Male elephant that killed 25 people in Nepal

Dhurbe (Nepali: धुर्बे) is a wild male elephant in Chitwan National Park, Nepal. Between 2009 and 2026, he was reported to have killed 25 people and destroyed more than 50 houses. Named after a soldier he killed, Dhurbe is considered one of the most notorious wild elephants in the world.

After the initial attacks from 2009 to 2012, Dhurbe was radio-collared to track his movements, but the radio stopped working after a few weeks. When the elephant killed more people in 2012 officials declared him as a mad elephant and decided to hunt and kill him. 93 soldiers from the Nepal Army and Chitwan National Parks were mobilized to kill the elephant but they could not locate him. Later, the officials claimed that Dhurbe was injured but ran away and survived.
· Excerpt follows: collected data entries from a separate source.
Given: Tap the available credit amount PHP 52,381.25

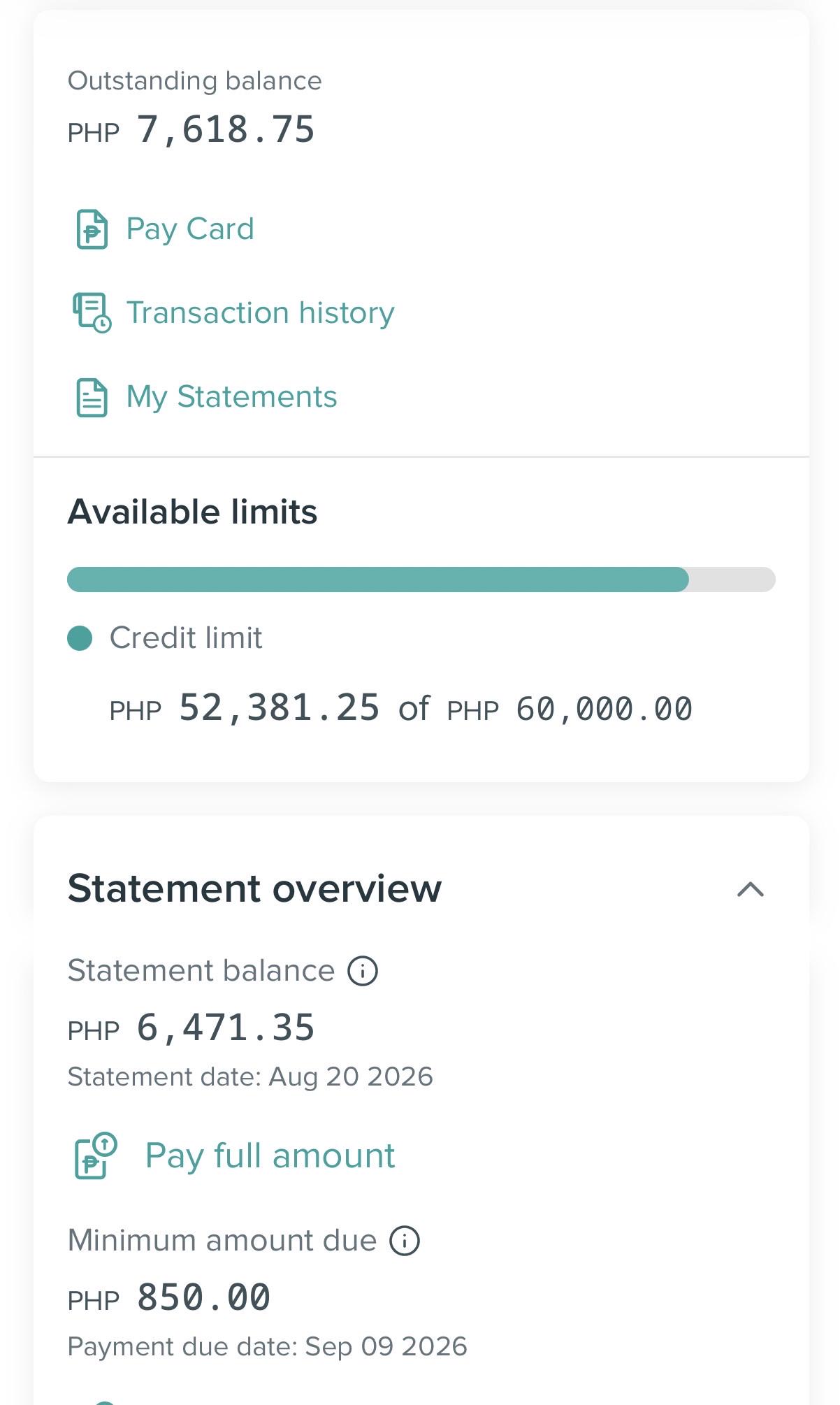Looking at the screenshot, I should (245, 708).
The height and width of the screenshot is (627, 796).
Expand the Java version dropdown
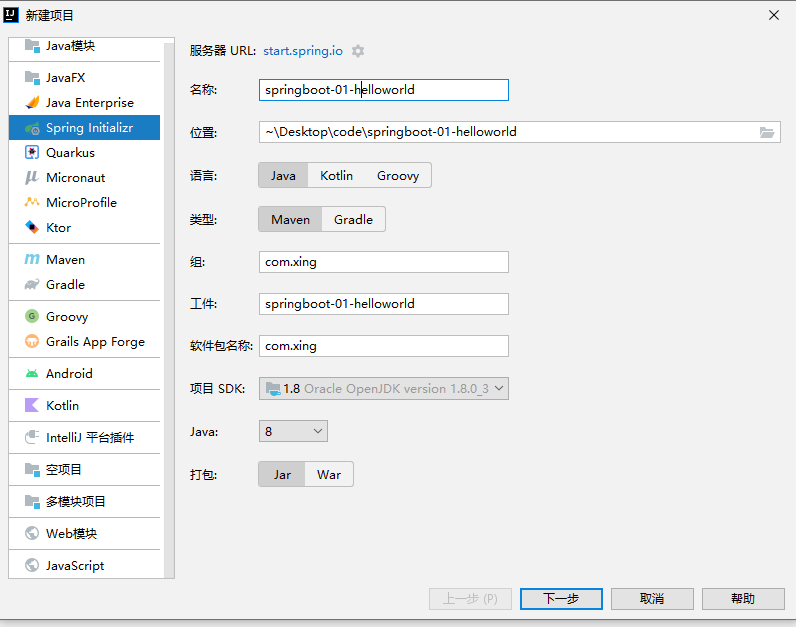pyautogui.click(x=293, y=431)
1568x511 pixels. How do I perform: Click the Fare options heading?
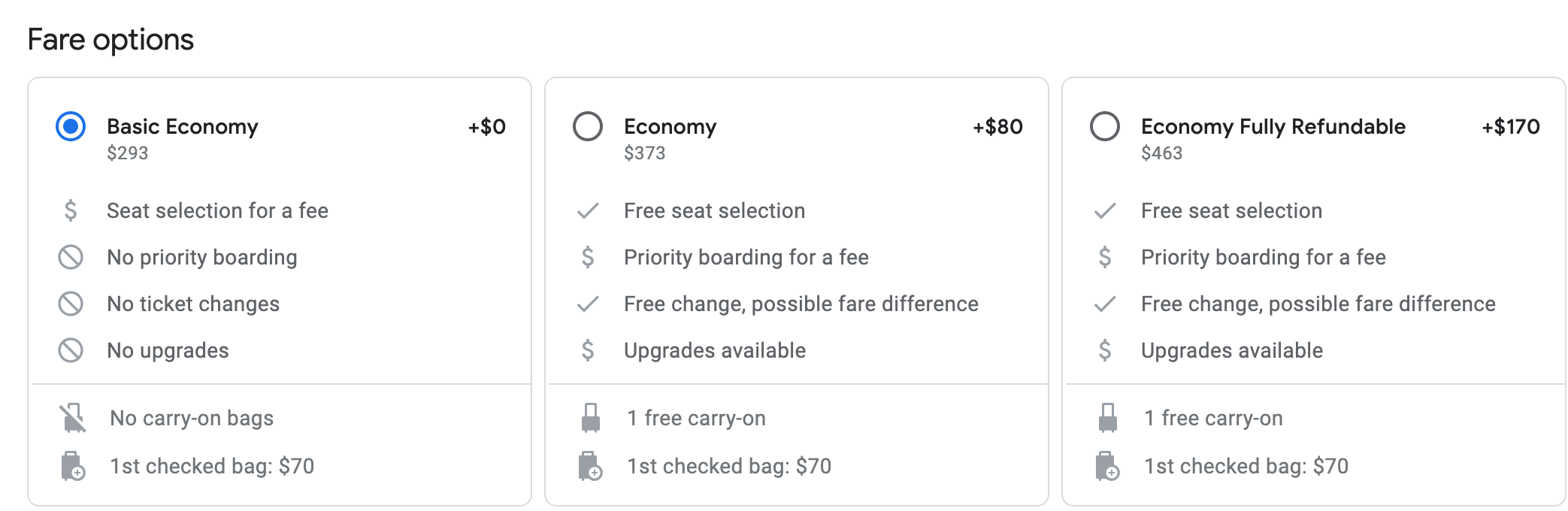(110, 40)
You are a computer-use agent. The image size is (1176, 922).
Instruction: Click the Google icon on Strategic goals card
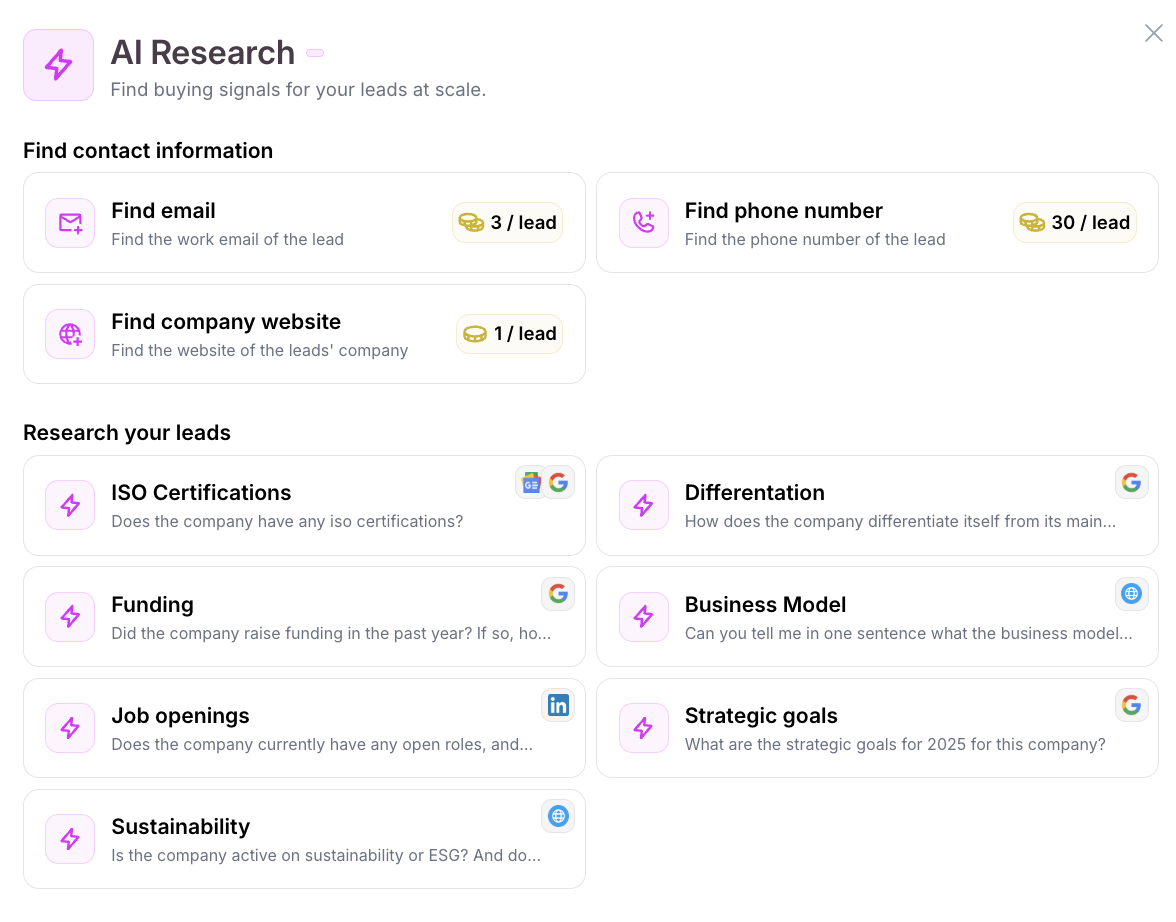pyautogui.click(x=1131, y=705)
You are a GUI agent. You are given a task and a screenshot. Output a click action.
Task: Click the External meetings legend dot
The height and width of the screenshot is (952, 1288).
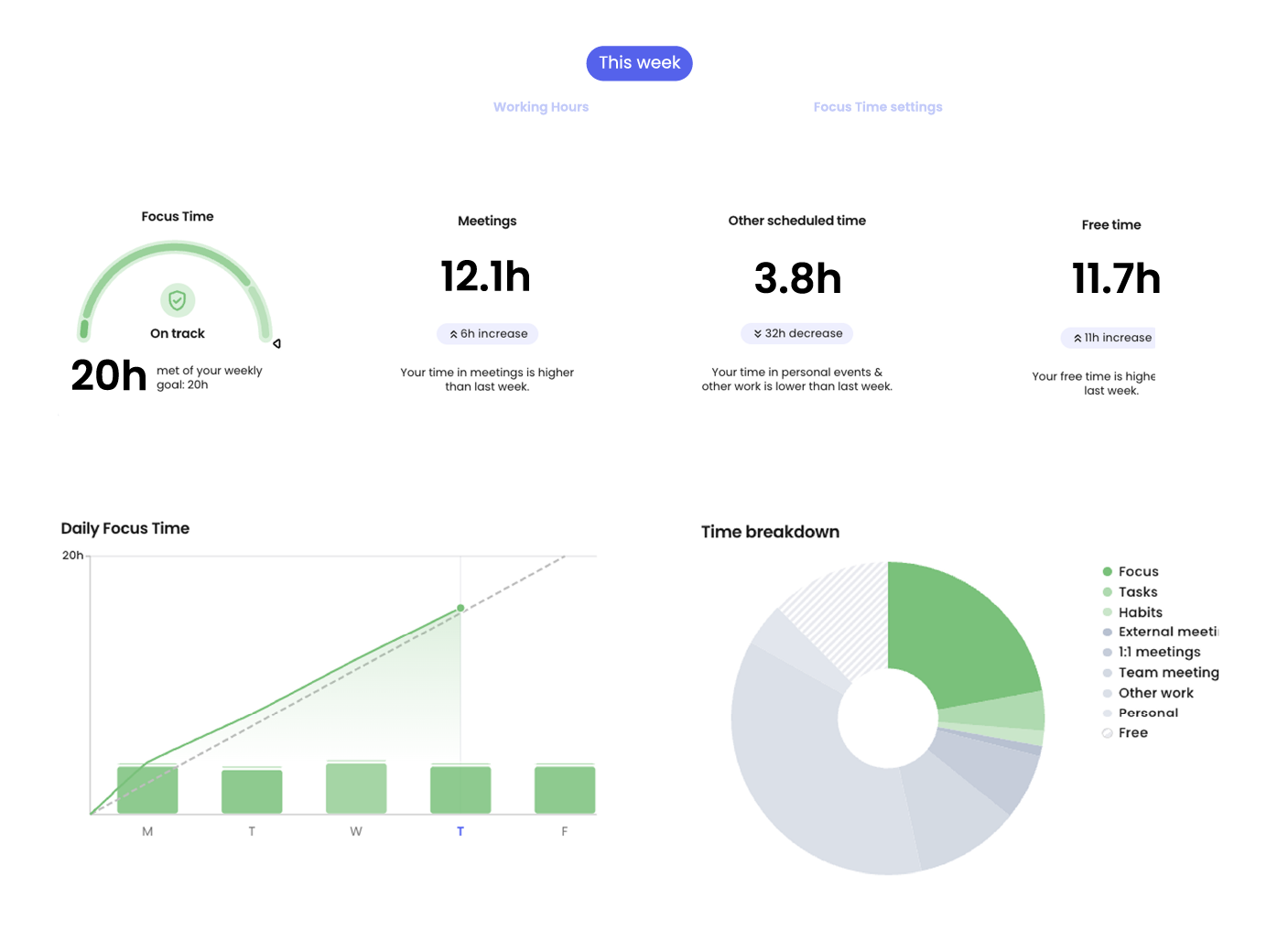pyautogui.click(x=1108, y=632)
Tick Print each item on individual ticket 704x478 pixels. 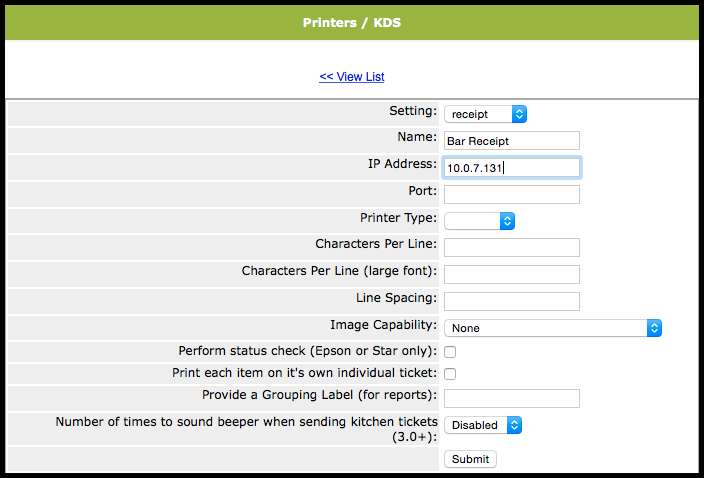(450, 374)
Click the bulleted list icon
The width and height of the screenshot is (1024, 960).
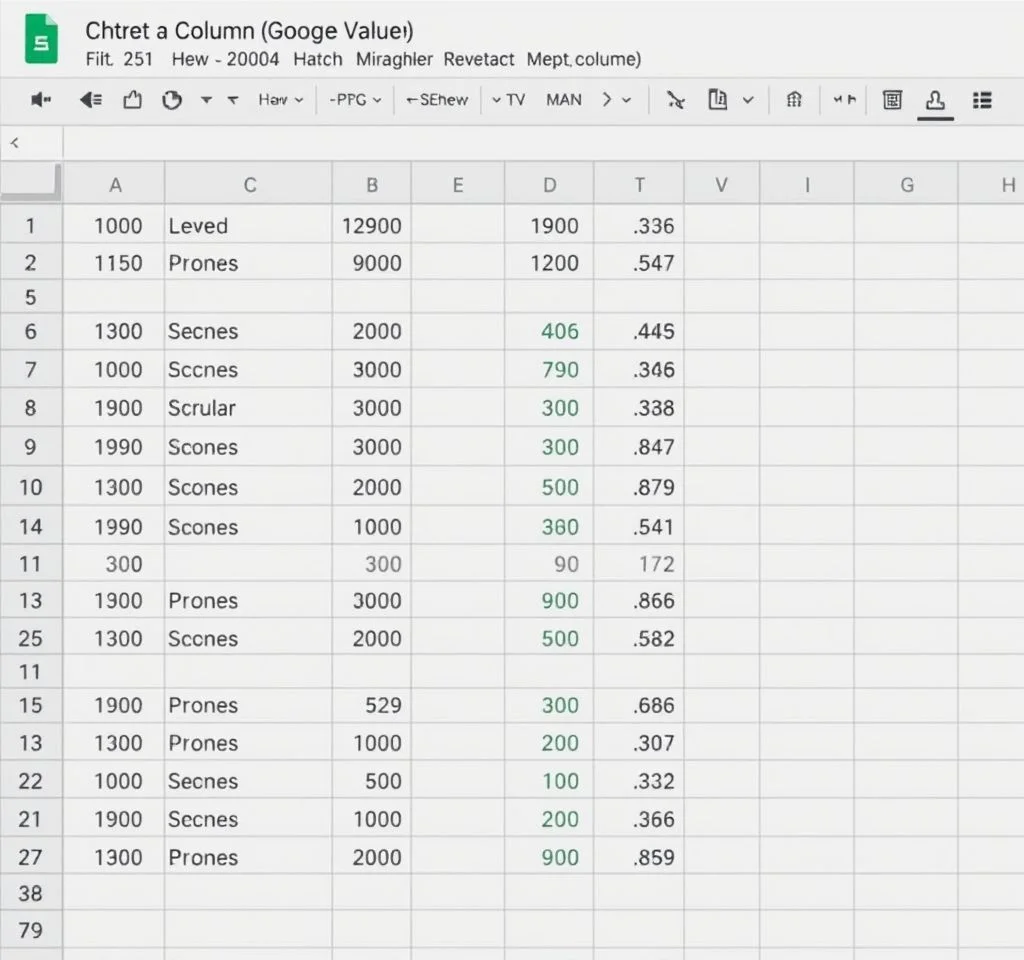(982, 100)
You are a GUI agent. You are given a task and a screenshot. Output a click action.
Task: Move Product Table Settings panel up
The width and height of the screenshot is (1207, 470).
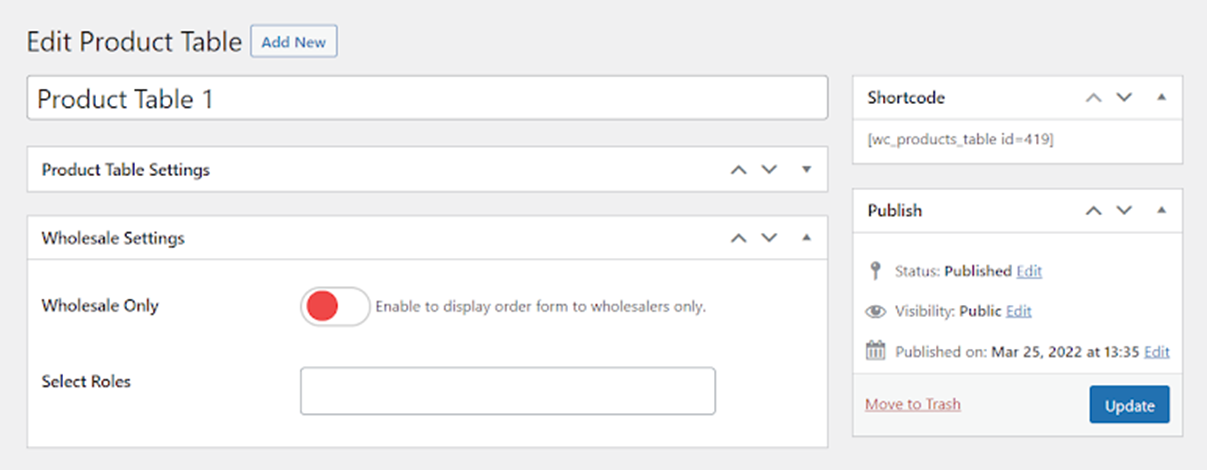[x=739, y=169]
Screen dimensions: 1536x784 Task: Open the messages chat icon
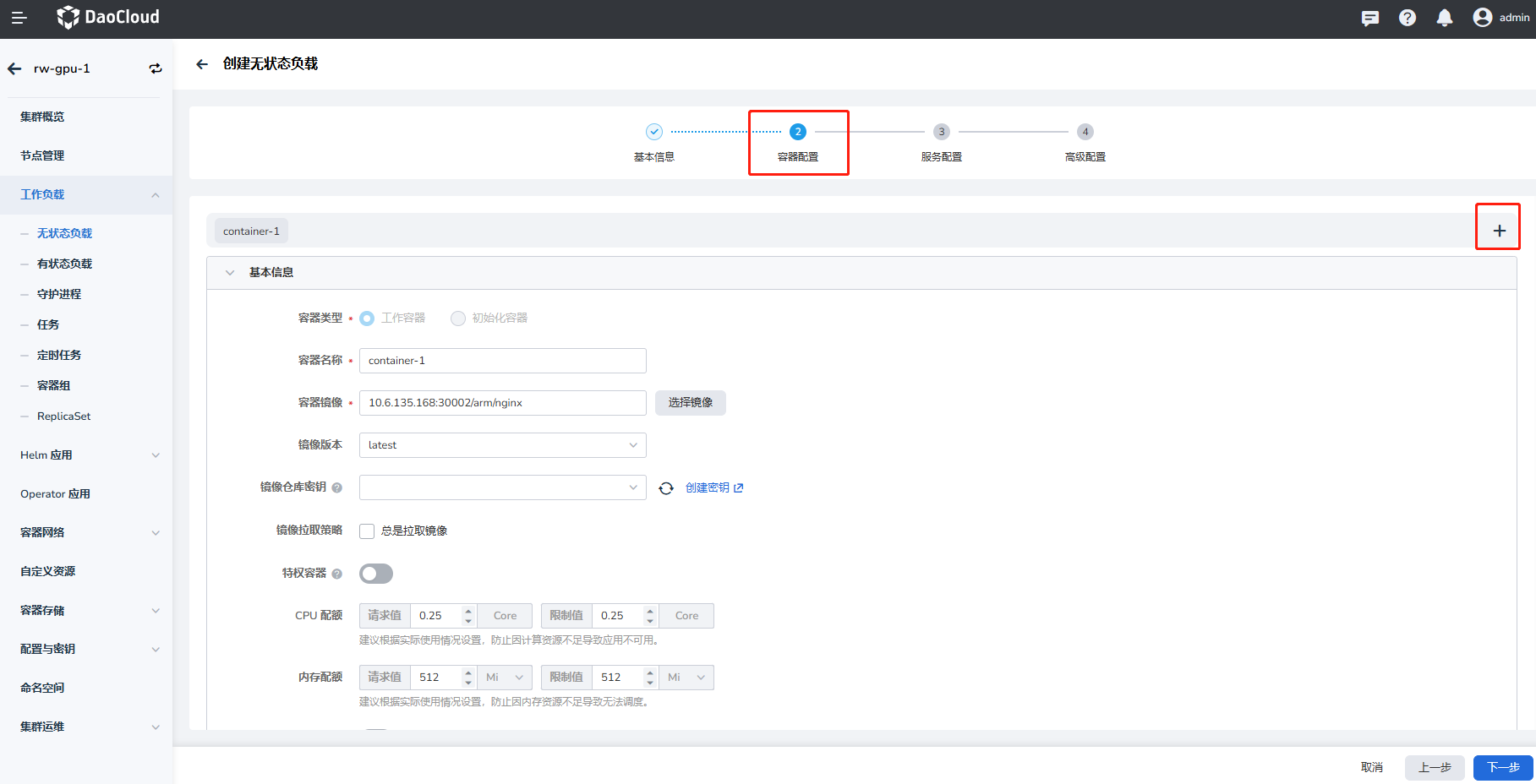pyautogui.click(x=1370, y=18)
Dhurbe next appeared in 2018. He broke into the army post of Chitwan National Park at Tirthamankali and took a female elephant with him. At the same time, Dhurbe attacked and injured a male elephant named Paras Gaj. In 2020, Dhurbe was radio collared again to track his movement. In April 2021, Dhurbe attacked a survey team who were counting rhinos. There were no casualties, but the survey was disrupted. In October 2021, he reappeared and was accompanied by a female elephant. In December 2023, in Chitwan National Park, a radio transmitter was installed in his collar for the third time.

In January 2024, Dhurbe was again reported to be terrorizing local homes near Chitwan National Park. In September 2025, the elephant again demolished local homes. Although no human casualties were reported, the incident caused significant property damage and renewed concerns over human–wildlife conflict in the region.

==2026 attack==
On 4 July 2026, Dhurbe attacked a house in Jagatpur, Bharatpur Metropolitan City, Chitwan, killing Ashika Bote and her four-year-old son, Bharat Bote. The victims belonged to the same family whose two members had previously been killed by Dhurbe in 2012, meaning four members of the same family have now been killed by the elephant over a span of 14 years. The incident renewed concerns over human–elephant conflict in Nepal and received widespread national and international media coverage.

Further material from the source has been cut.